Jim Queen is a movie that sells very well (or not at all, depending on the potential audience) with just a one-line elevator pitch. A comic about two gay men — one a witty, brash influencer, the other a shy, secretive gaffe — teaming up to fight Heterosis, a proselytizing virus unleashed by the conservative right on vulnerable queer communities. You’re either in or you’re out, so to speak, and if you think the premise itself is too preposterous to work, French duo Marco Nguyen and Nicolas Attane’s giddy pastel-filled satire has none of it. It will convince you otherwise. But if this idea elicits laughs, many other parts of “Gym Queen” will, too. It’s a short, focused barrage of jokes, both good and bad, with enough energy and zeal to keep a cheerful spirit throughout.
A rarity at the Cannes Film Festival, a wide-ranging and cheeky comedy that premiered in the Midnight section and stands in stark contrast to the usual genre offerings, “Jim Queen” is in some ways a very French production, with local There are specific cultural and political satires (including a chilling fascist villain who some liken to Marine Le Pen, though she is more directly modeled on Sarkozy-era gay rights opponent Christine Boutin). But it also easily applies to nearly every market where there is a vocal political movement against queer rights, one that is far more widespread than it needs to be around the world.
If the film’s somewhat non-intersectional evocation of Paris’s queer community (focusing more on G than LBTQ) makes Nguyen and Assane’s film feel a little dated in some respects, that doesn’t affect the project’s generally giddy fun, and it won’t stop “Gym Queen” from becoming a staple on the Queer Fest circuit next year.
It opens with a bang, with a musical number that’s so lighthearted, funny, and upbeat that you might wish the entire movie had been dedicated to this genre. In a gymnasium full of plush buffs (as many as 24, to quote a vulgar visual gag), gay men blurt out praises to a lifestyle of physical beauty over a pounding EDM beat, to a militaristic synchronicity of hitting treadmills, drinking protein shakes, and injecting steroids into their butts. Their alpha leader is Jim (voiced by Alex Ramirez), a ginger-bearded Adonis with rock-hard pecs and a pretty soft brain, but he doesn’t have a legion of Instagram followers and OnlyFans subscribers following his thoughts.
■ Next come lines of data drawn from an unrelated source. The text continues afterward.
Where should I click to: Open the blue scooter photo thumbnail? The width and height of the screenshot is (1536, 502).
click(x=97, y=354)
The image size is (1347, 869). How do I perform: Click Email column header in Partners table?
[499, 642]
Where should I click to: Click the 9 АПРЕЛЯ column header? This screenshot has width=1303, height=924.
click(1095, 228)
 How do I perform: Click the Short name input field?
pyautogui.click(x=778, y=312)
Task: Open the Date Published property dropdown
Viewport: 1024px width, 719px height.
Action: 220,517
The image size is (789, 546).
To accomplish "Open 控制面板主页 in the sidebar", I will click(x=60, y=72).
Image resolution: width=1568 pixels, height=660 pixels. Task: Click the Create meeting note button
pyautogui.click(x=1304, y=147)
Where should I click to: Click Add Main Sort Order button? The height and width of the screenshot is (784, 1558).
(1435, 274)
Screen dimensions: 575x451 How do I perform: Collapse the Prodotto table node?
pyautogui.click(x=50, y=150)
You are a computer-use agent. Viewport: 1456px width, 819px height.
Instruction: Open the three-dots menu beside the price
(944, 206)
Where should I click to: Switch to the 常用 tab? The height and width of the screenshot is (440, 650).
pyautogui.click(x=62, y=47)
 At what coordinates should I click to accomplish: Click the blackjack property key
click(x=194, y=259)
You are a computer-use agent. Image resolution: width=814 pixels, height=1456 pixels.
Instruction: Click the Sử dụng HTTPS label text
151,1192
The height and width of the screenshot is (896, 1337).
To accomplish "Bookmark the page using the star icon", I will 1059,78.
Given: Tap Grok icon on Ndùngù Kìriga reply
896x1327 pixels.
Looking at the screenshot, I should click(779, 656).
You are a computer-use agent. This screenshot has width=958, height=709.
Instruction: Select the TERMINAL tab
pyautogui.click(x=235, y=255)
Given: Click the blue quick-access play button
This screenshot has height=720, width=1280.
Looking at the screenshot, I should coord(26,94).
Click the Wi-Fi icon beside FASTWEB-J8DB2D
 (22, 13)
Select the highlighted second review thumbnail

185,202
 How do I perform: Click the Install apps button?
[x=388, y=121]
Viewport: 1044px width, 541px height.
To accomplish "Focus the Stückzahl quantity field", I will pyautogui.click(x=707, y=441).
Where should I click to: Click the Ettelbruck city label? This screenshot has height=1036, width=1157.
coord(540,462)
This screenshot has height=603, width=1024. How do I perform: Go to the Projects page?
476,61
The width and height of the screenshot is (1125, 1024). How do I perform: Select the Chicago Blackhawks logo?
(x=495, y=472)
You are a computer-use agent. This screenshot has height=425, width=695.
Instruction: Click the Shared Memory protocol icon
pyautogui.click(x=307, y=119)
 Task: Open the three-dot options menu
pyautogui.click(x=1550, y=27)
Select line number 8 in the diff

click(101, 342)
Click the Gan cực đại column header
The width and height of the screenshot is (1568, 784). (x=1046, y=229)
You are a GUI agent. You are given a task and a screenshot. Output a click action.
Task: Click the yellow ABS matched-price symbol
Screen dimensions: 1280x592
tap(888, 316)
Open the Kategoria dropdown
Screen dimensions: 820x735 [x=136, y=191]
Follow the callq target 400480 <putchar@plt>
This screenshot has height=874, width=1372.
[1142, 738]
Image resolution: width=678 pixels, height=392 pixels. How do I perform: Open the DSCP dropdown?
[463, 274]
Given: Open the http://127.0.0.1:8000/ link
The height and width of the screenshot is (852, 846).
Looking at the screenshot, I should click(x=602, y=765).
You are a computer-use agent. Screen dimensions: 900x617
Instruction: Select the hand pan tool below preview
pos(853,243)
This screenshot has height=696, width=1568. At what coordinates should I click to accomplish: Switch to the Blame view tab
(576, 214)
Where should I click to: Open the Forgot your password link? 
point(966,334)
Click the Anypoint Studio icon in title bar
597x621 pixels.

Among these followers is Lucien (Jérémie Gillet), a repressed young virgin. He longs to be part of the gay community, but lacks the courage to come out to his domineering mother Christine (Elizabeth Weiner). She also happens to be this country’s far-right health minister. Outside his bedroom, a literal closet lined with sex toys and gym posters is visualized in a manner similar to Ariel’s dry land memorabilia cave in The Little Mermaid, complete with a fitting ballad of yearning.
When Jim contracts the sexually transmitted disease heterosis virus (a disease that causes a desire to move to the suburbs and have children with the opposite sex, causing his muscles to atrophy and shrink into daddy size), his social media presence dwindles, leaving Lucien as his only remaining fan. Instead, Jim and Lucien team up to discover the cause of heterosis and how to cure it, as the gay public flocks to Jim’s stalwart rival, Pavel, wittyly voiced by porn icon François Sagat. It’s a quest that takes them along a neon obstacle course of nightclubs, cruising grounds, and chemsex parties, pursued in turn by an enraged Christine and Gaystapo, a “Prostate Pleasure Protection” movement that resorts to violent reverse conversation therapy tactics to combat the virus.
As a satire, it’s loosely irreverent rather than devastatingly sharp, but alongside satisfying potshots on the far right, Nguyen and Assane’s script also takes welcome aim at body fascism and other forms of discrimination within the gay community. It’s not like the film spends too much time preaching morals, even though there are so many throwaway lines and sight gags to get through as it builds up to a conclusion that advocates vigorous anal sex as a universal cure.
The humor and storytelling can be likened to “South Park” in its nonsensical rapid escalation into absurdity, and the broadly cartoonish animation style, with its clean lines, bulging eyes, and flat color expanses of ’80s shopping mall decor in shades of pink, lilac, and spearmint, is a reminder of how seriously the whole enterprise should be taken. At one point, Jim, Lucian, and their friends sneak into Christine’s heavily guarded mansion under the cover of a literal Trojan unicorn, and exit through its rectum. This is another very silly and very funny visual joke that sums up the no-nonsense, no-compromise approach of ‘The Gym Queen’.